[[ Dataset records, beginning ]]

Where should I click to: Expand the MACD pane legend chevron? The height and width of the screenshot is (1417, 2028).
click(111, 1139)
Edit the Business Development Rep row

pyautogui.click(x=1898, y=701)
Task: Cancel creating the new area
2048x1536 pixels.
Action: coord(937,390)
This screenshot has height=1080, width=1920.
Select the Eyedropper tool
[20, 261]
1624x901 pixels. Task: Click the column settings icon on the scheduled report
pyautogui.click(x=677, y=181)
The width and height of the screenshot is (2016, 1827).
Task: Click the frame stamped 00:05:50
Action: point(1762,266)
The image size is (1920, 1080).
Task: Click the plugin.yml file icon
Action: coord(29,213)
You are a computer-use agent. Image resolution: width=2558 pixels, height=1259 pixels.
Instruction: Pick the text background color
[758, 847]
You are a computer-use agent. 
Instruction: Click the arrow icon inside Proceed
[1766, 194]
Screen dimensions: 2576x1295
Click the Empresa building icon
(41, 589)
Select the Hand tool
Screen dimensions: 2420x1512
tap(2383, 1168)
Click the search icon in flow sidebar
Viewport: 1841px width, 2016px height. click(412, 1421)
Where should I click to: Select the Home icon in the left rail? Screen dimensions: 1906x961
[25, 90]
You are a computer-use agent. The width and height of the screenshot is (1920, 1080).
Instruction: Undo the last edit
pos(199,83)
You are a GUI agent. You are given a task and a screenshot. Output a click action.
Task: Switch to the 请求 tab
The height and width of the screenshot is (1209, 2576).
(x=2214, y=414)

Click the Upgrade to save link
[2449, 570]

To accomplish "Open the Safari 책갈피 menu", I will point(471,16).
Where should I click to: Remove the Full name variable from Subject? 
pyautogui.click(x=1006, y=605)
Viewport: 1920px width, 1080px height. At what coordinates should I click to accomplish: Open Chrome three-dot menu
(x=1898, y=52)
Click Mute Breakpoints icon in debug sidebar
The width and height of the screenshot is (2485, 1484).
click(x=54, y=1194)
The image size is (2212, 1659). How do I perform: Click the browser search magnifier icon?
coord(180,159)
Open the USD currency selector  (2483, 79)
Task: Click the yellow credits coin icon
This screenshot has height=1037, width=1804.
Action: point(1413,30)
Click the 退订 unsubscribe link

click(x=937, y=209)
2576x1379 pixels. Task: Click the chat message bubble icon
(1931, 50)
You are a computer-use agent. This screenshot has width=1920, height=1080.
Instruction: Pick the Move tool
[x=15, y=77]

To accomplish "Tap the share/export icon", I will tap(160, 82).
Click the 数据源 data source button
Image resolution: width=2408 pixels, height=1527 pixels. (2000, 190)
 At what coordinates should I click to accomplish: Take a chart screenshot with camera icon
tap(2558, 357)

[[ Dataset records, end ]]

» **What is needed**:
Every line above that contains the word "will" should be reported.

» **The answer**:
To accomplish "Open the Safari 책갈피 menu", I will point(471,16).
To accomplish "Tap the share/export icon", I will tap(160, 82).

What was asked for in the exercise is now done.